• _ACTIVITY_: Look through the material beneath and copy each line with the word "page".

--- START ---

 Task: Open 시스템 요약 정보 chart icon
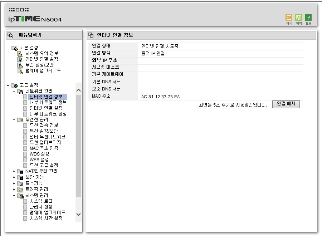click(20, 54)
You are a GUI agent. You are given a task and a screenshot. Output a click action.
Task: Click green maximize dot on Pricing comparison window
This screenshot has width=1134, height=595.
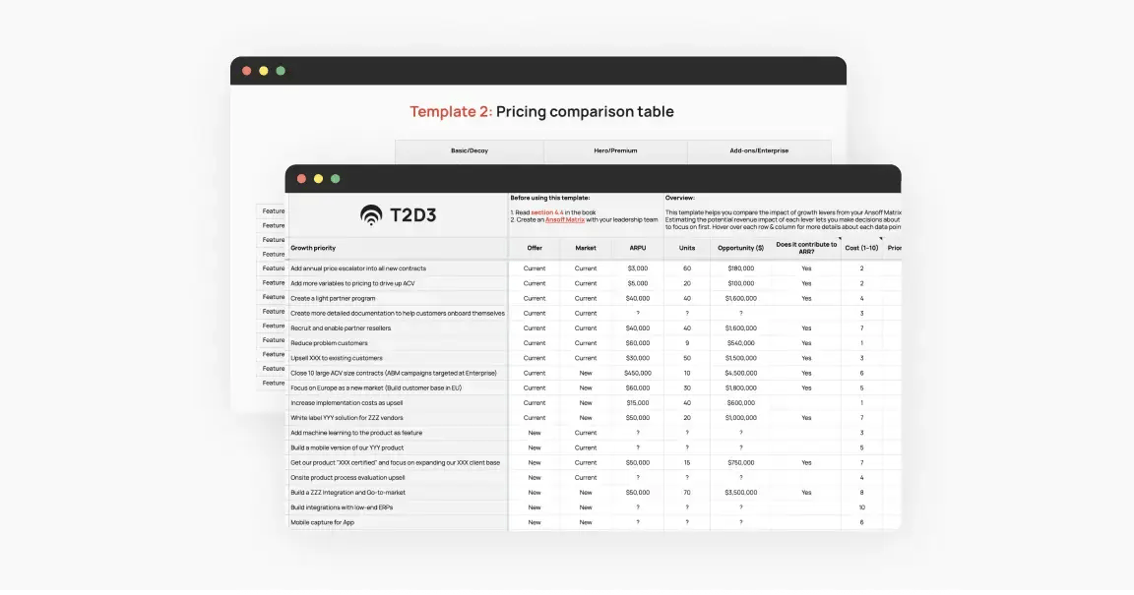point(281,71)
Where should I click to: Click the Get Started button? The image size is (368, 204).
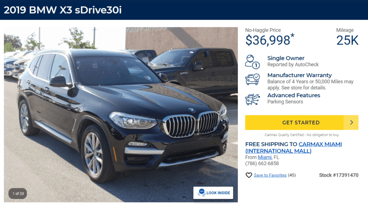pos(302,122)
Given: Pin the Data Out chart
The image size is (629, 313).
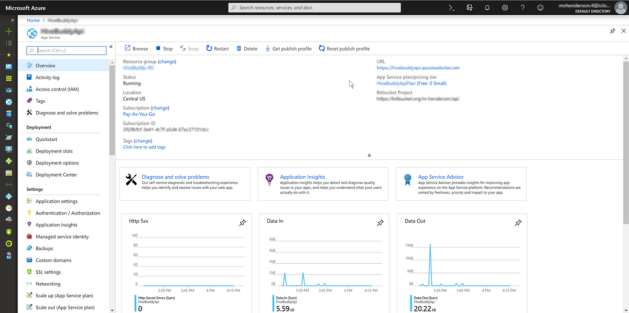Looking at the screenshot, I should [x=518, y=222].
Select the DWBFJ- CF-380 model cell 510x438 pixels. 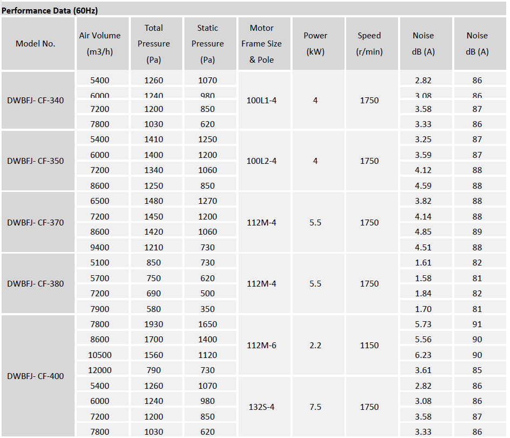[36, 283]
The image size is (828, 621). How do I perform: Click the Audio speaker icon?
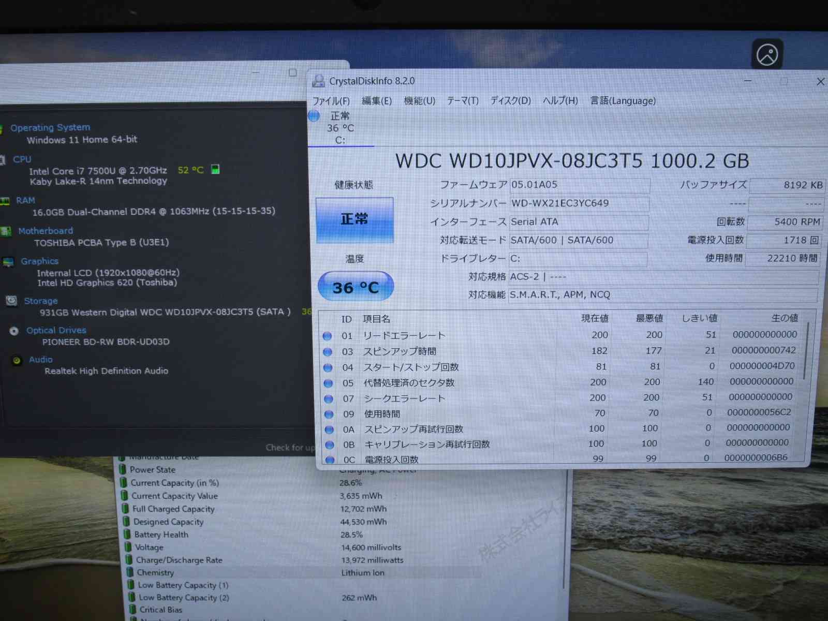[x=17, y=360]
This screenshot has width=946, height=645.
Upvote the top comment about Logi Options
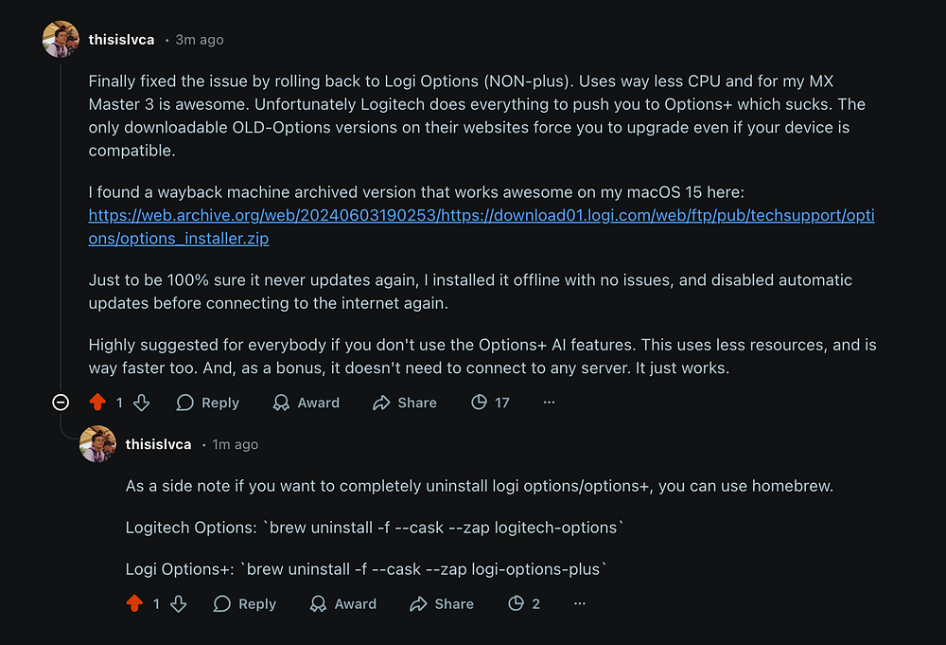(x=96, y=403)
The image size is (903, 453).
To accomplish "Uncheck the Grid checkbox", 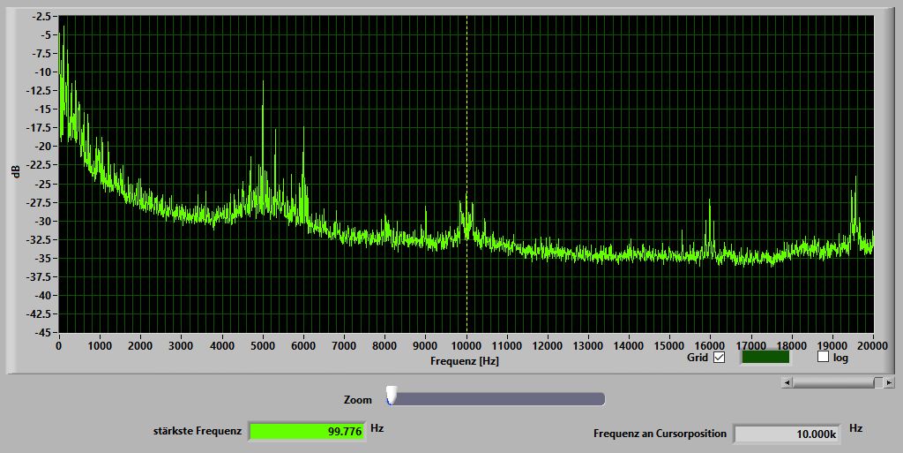I will [x=719, y=358].
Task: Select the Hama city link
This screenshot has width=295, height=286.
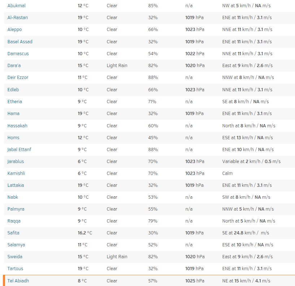Action: 13,114
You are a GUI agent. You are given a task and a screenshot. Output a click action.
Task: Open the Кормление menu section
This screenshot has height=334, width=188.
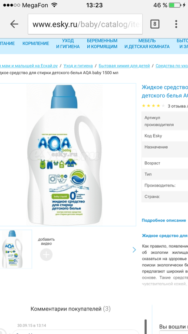[x=36, y=43]
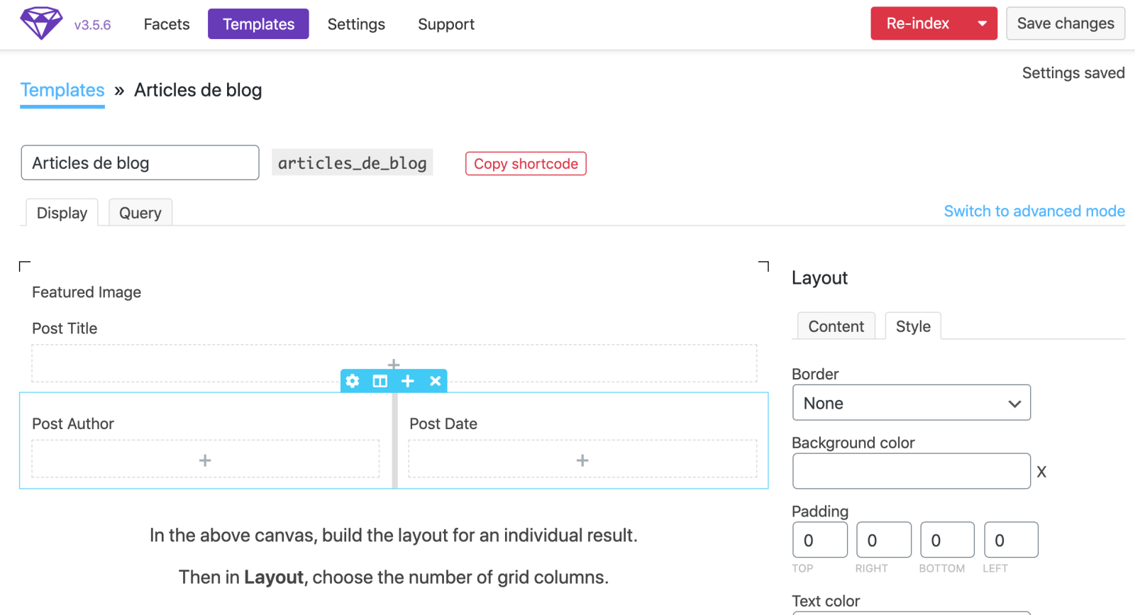Add item below Post Author column
Viewport: 1135px width, 615px height.
tap(205, 460)
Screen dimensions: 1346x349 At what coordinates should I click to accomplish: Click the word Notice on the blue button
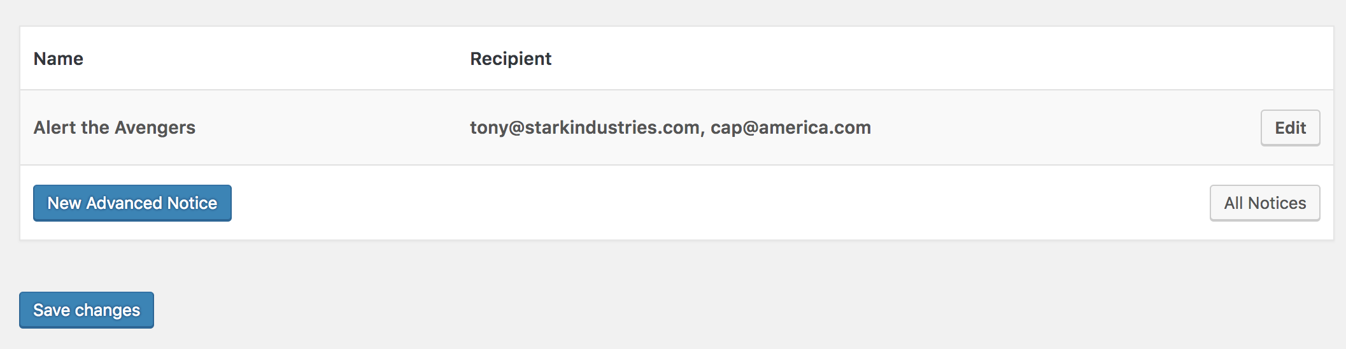[192, 203]
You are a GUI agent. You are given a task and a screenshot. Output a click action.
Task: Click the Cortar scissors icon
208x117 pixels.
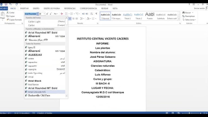pos(7,12)
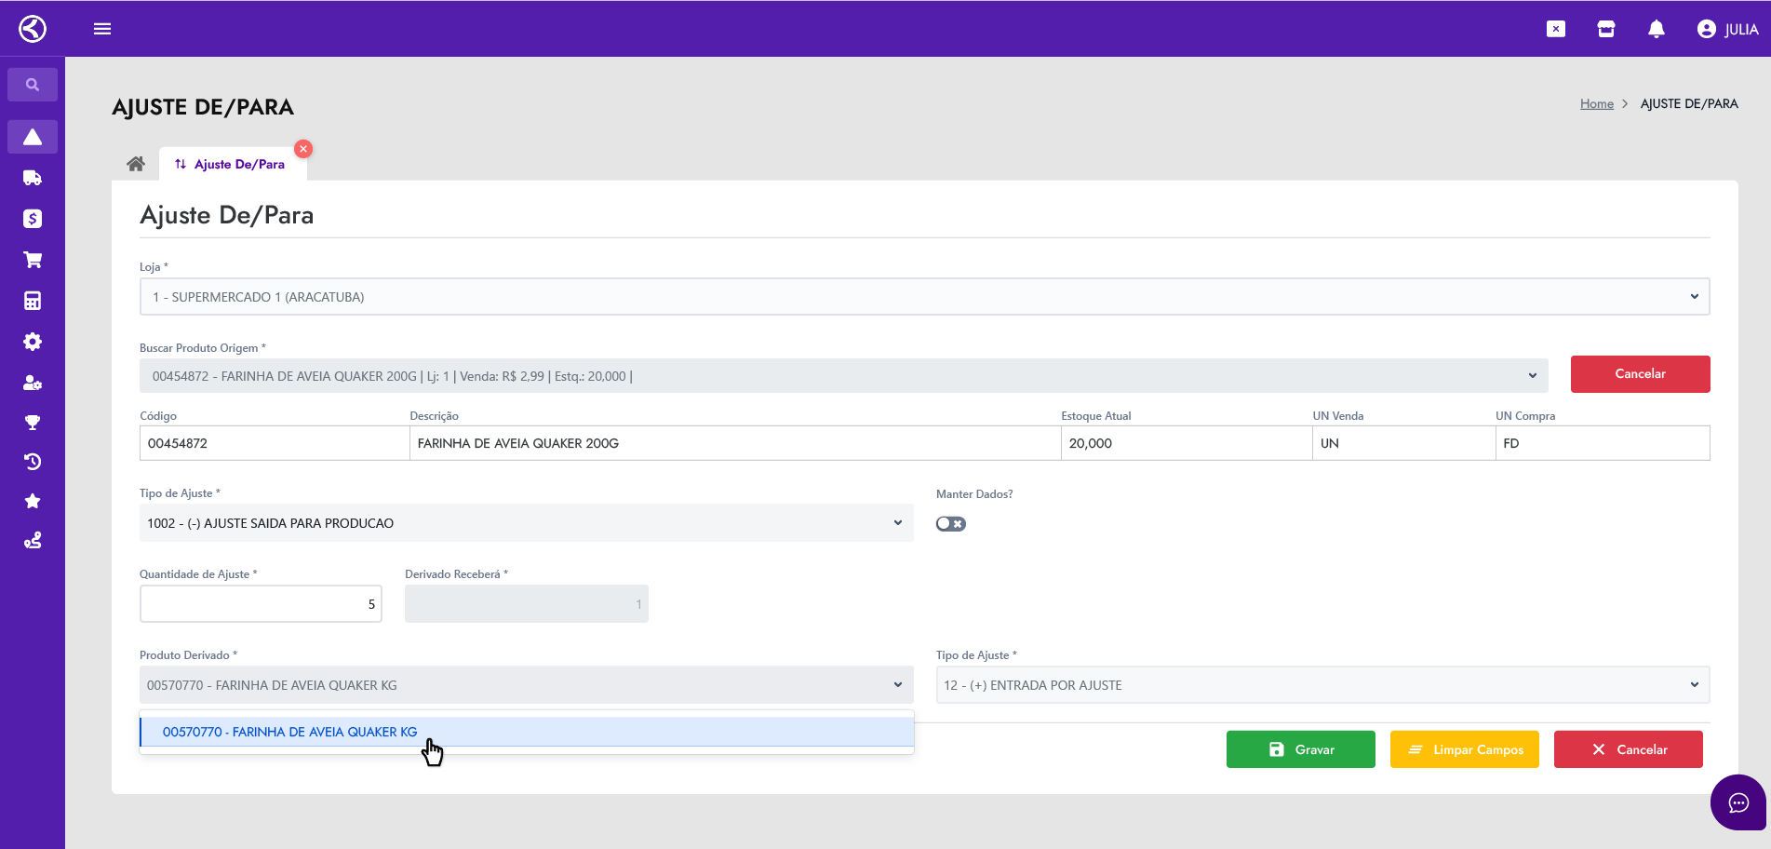Click the notification bell icon
Screen dimensions: 1771x849
coord(1656,29)
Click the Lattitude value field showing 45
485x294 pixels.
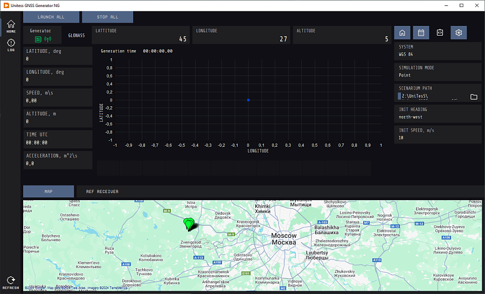(x=141, y=39)
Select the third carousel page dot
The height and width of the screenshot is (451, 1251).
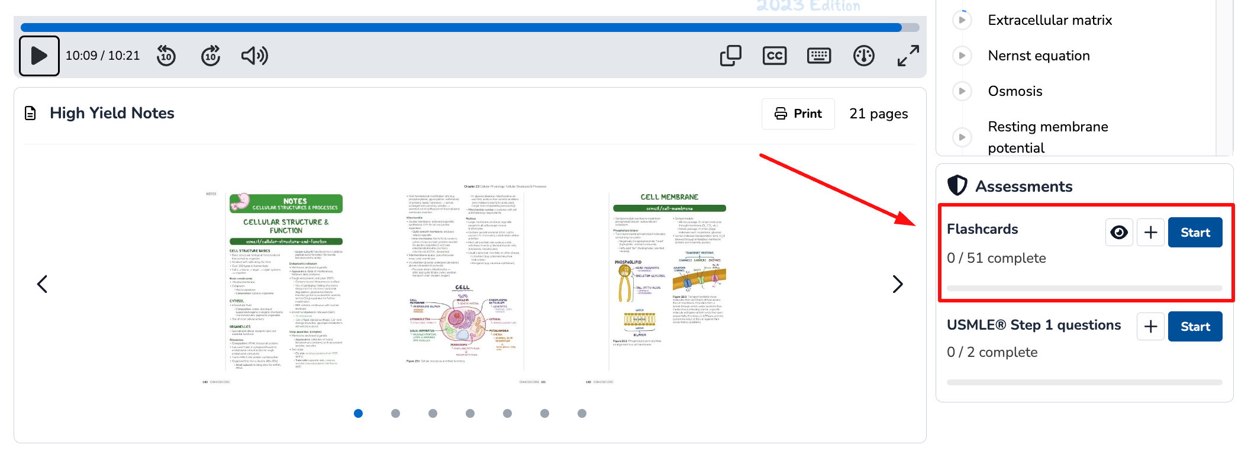coord(433,414)
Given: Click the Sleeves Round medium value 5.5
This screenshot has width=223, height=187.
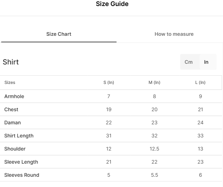Looking at the screenshot, I should tap(154, 175).
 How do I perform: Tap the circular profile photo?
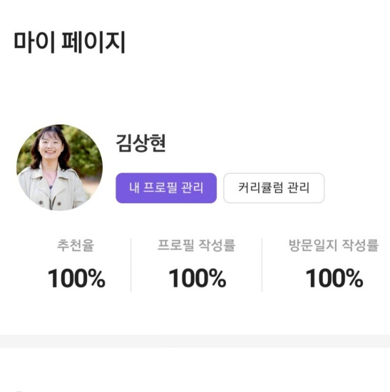59,168
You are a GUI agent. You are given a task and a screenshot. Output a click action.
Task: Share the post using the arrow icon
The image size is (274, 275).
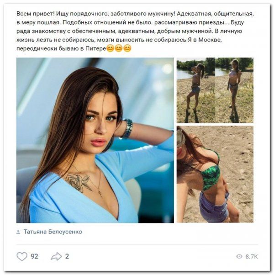(x=57, y=256)
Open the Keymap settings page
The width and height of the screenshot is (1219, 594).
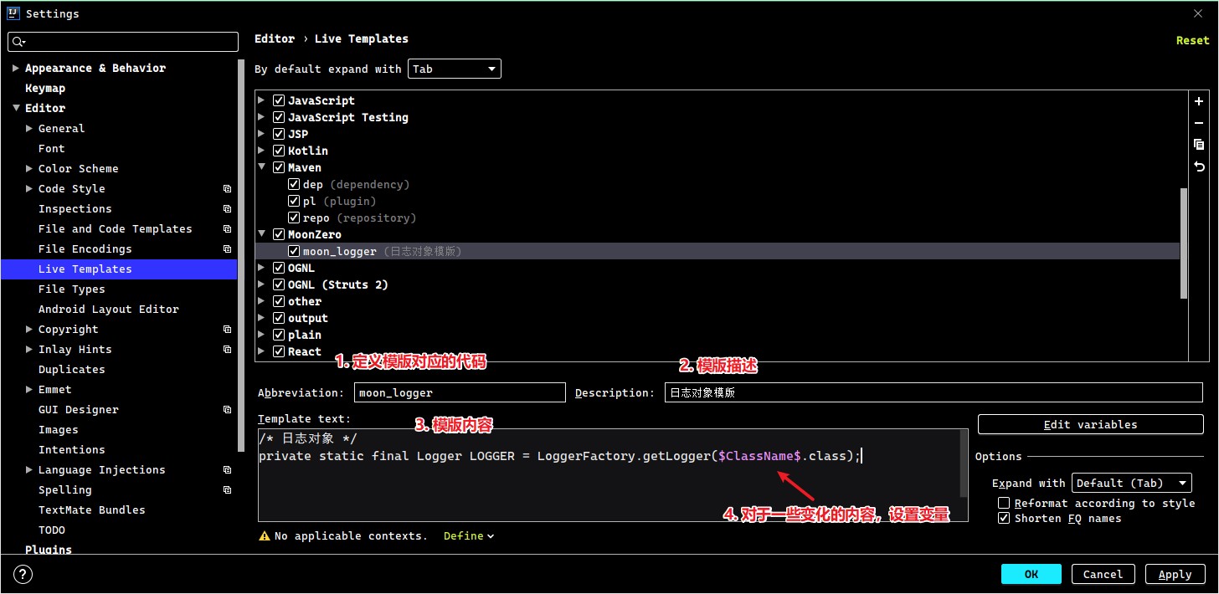click(x=45, y=89)
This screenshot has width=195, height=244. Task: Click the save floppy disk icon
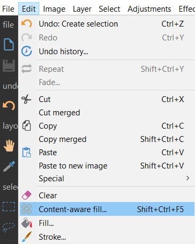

--- END ---

• _RESULT OF THIS EXERCISE_:
Select the third carousel page dot
Open the Keymap settings page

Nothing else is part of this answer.